If you’ve heard about Stephen Strasburg, chances are you’ve heard about Bryce Harper, too. There could be a lot of similarities between the two—or there could be none other than the hype they’ve both received long before draft time.
Projected as the consensus first-overall draft pick in the 2010 MLB Amateur Draft, here’s what you need to know about Harper before we get to June.
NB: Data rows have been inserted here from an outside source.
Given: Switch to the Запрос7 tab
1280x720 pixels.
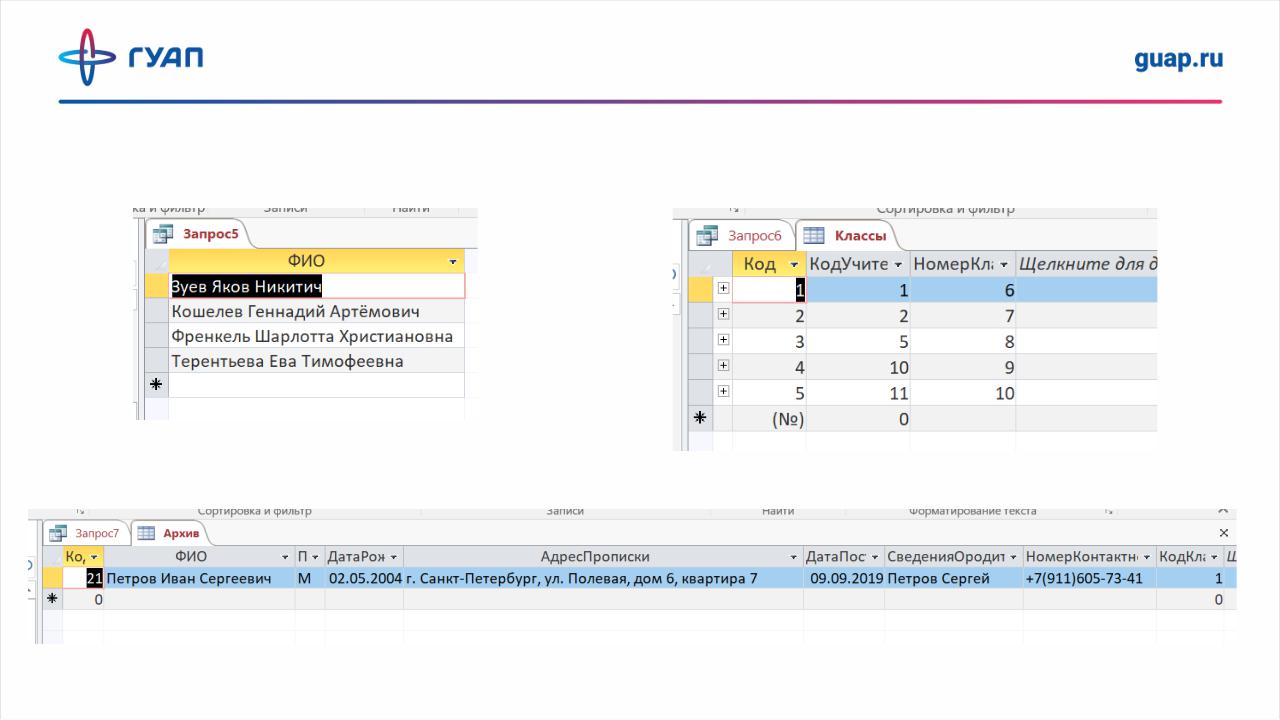Looking at the screenshot, I should pyautogui.click(x=97, y=533).

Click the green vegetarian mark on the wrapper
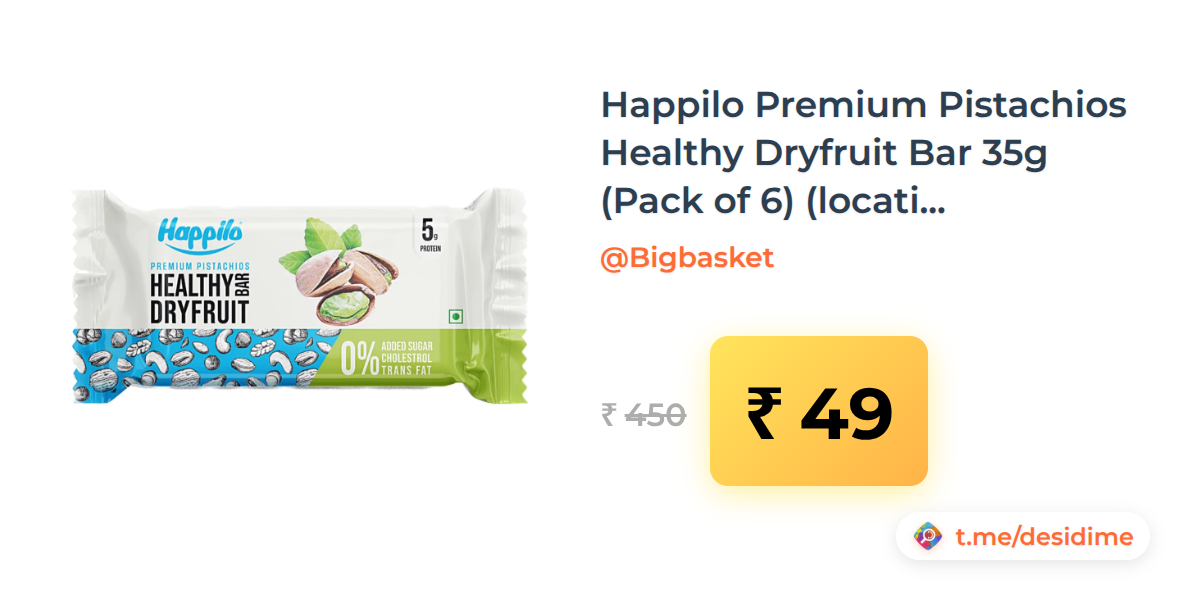pos(455,316)
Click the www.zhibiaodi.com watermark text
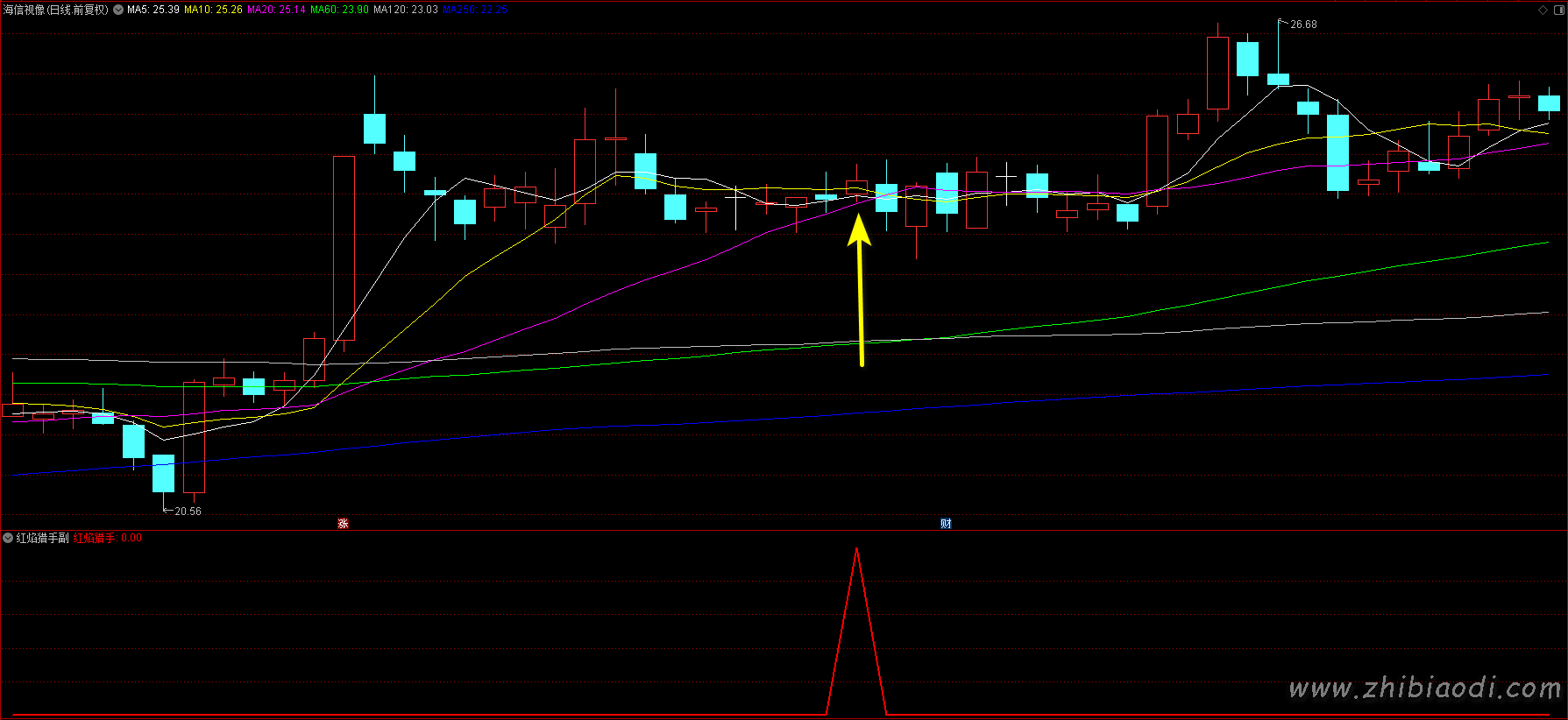Viewport: 1568px width, 720px height. pyautogui.click(x=1424, y=688)
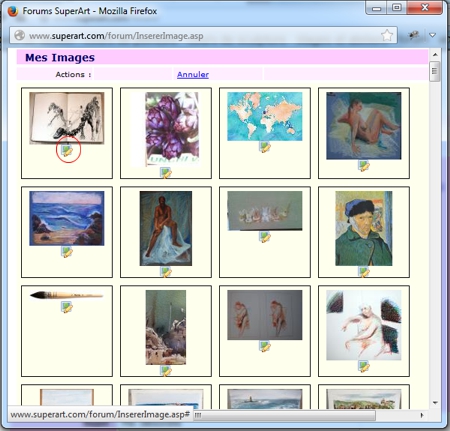This screenshot has width=450, height=431.
Task: Click insert icon under purple flowers image
Action: 166,173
- The Basics: Harper is just 17 and obtained his
GED this summer so that he could play junior college ball and be eligible for
this draft. Yes, he’s that good. Some say it’s immature, other’s say it’s, in
fact, a sign of maturity. No one will
really know for a while still which one it is, but if nothing else, it’s a
smart short-term move, as Harper stands in line for a large payday come draft
- Harper is advised by Scott Boras. This could make things interesting. We’ve seen Boras clients drop in the past
(Stephen Drew and Jered Weaver in 2004, Mark Teixeria in 2001, J.D. Drew in
1997). Some teams (Chicago White Sox)
have even refused to draft Boras clients.
The Nationals, who have the #1 overall pick, came to terms with another
Boras client last year (the aforementioned Strasburg), though not through the
smoothest of negotiations.
- Not all teams need a catcher. Many teams adopt the “best player available”
approach, and certainly someone would jump on Harper if for no other reason
than for his trade value, but looking at the draft order, there isn’t a team
without a top catching prospect until the Diamondbacks pick at #6. There is no way Harper falls that far, but it
will be interesting to see how that may affect his draft slot.
- Harper may not stay behind the plate. Harper has been playing some centerfield for
the College of Southern Nevada. He’s got
a very strong arm, though it’s likely that a move to the outfield would be to a
corner spot as that fits his power, arm and size the best. That would make #3 obsolete if it does take
- Harper is unquestionably the most talented
player in the draft, but unlike Strasburg, he’s not without questions. Questions over Harper’s position, body (at 17,
he’s not done growing), and ability to hit professional off-speed pitches means
that he’s not a sure thing. Not that
there is ever such a beast in the MLB draft, but Strasburg was as close as
possible (how many guys can spot a 100+ MPH fastball?).
- Most important, Harper is not a given at #1. Despite his unmatched potential, Harper’s floor is still low enough that others are able to stay in the conversation. A strong season out of some of these players could rock the boat, especially if Harper has any struggles. It’s still likely that Harper goes first, but keep an eye on prep righthanders Jameson Taillon and A.J. Cole and college righties Deck McGuire and Anthony Ranaudo. In my opinion, the 6-foot-6, 225 pound Taillon and his 99 MPH right arm poses the biggest threat to Harper and the first slot.
To summarize: Harper is the most likely choice for Washington with the first overall pick in the 2010 draft. However, if certain things fall into place properly—Harper fails in the outfield, the Nationals feel Derek Norris prevents the need for Harper, Taillon’s stock continues to rise—it’s very possible Harper slips from the top spot.
Only time will tell, but know this information now. It just may come in handy by draft day.